Aquela fala de sua mãe, fez com que Lilian se lembrasse do que lera num blog de uma amiga. Era a reprodução de uma outra fala, de uma médica muito conhecida e badalada na mídia. Imediatamente, sacou seu celular e foi procurar a informação.

-- Sempre com a cara metida nesse telefone!! – protestou Beth. – Nada contra a informática, tudo a favor, mas tudo contra o fanatismo e o vício!
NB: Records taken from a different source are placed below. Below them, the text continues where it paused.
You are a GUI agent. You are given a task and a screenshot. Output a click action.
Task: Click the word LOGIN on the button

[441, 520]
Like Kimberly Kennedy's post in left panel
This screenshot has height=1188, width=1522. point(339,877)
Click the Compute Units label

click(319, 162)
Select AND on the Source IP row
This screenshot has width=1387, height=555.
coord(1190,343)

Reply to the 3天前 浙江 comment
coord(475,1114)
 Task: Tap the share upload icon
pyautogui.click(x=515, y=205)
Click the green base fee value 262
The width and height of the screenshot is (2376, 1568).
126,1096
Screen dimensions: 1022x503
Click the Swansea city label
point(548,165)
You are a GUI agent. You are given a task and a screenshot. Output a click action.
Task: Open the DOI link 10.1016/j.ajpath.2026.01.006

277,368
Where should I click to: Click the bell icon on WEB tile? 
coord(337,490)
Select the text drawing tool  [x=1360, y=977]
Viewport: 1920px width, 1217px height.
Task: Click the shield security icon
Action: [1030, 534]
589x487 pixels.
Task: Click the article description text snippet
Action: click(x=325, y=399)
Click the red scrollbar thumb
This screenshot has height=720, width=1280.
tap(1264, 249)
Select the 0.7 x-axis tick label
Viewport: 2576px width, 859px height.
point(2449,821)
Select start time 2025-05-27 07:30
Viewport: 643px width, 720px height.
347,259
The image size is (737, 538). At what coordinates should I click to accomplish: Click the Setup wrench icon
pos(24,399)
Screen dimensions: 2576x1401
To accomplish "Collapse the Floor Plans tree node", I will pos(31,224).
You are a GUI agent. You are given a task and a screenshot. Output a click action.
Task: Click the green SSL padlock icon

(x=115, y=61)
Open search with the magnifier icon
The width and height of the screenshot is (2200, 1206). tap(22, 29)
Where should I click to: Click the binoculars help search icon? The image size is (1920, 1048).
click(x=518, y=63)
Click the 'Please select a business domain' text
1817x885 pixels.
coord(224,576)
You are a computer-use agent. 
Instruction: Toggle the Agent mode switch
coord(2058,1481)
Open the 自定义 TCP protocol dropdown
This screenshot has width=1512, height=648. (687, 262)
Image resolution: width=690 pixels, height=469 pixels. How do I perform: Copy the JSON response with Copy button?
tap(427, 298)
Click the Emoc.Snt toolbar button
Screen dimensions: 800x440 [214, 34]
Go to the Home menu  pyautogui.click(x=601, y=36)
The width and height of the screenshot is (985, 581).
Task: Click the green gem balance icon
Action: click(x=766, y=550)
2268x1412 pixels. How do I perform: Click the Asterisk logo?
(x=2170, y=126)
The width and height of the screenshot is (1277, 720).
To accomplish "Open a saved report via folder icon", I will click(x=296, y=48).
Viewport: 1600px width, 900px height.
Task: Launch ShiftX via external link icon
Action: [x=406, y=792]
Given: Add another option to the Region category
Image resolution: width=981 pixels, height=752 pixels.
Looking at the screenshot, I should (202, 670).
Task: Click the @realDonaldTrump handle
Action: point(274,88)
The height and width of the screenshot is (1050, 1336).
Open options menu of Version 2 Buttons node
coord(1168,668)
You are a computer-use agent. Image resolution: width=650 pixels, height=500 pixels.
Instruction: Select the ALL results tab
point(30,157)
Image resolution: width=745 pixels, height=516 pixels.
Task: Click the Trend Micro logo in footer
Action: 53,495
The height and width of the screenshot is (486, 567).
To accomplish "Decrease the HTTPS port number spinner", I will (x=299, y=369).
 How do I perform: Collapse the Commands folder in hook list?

-- Mãe, vê se não enche. Estou procurando justamente um texto pra complementar o que você estava dizendo. Achei... olha só! E começou a ler:

“Começamos a despertar para o nosso corpo muito cedo. Já no tempo das fraldas, tateamos os órgãos genitais para conhece-los. Depois, entre os 4 e 5 anos, vem a fase das brincadeiras de médico, nada mais do que uma forma de nos enxergarmos no outro. Tais atitudes são parte do desenvolvimento sadio da criança. Antes do 7 anos já está formada a nossa identidade sexual. Sempre sob intensa influência dos pais. A menina tenta imitar a mãe, mas a presença de uma figura masculina é muito importante para que, quando adulta, possa ter um bom relacionamento afetivo com seu parceiro, ou parceira. Dos 7 aos 9 anos aparecem os caracteres sexuais secundários. Na menina, modelam-se as curvas, a cintura fina, os quadris arredondam por deposição de gordura. A bacia se alarga tanto quanto os ombros, as coxas ficam roliças, as mamas crescem, surgem os pelos nas axilas e, depois, recobrem a vulva. Entre os 10 e os 12 anos aparece a primeira menstruação. Estamos virando mocinhas e isso pode assustar...”
-- Bem, vovó – arrematou Lilian ao terminar a leitura – isso não mudou nunca, né? Nem na Idade Média, com a vitória dos cristãos sobre os bárbaros, nem nos anos 1960, com a tal da revolução de costumes, né?

Leonor riu:
-- Não. O físico é o físico. Mas o que muda é a maneira como se encara o físico, como a sociedade e a cultura veem esse desenvolvimento natural. Quando os cristãos (e outras religiões também, é bom que se diga) inventaram o pecado e esse pecado estava depositado no corpo da mulher, todo esse desenvolvimento sexual precisava ser escondido, abafado, ignorado. Ao descobrir a excitação, o prazer do toque em seu próprio corpo, as meninas eram levadas a pensar que aquilo era coisa do demônio, que deveriam lutar contra aquilo. Essa é a diferença.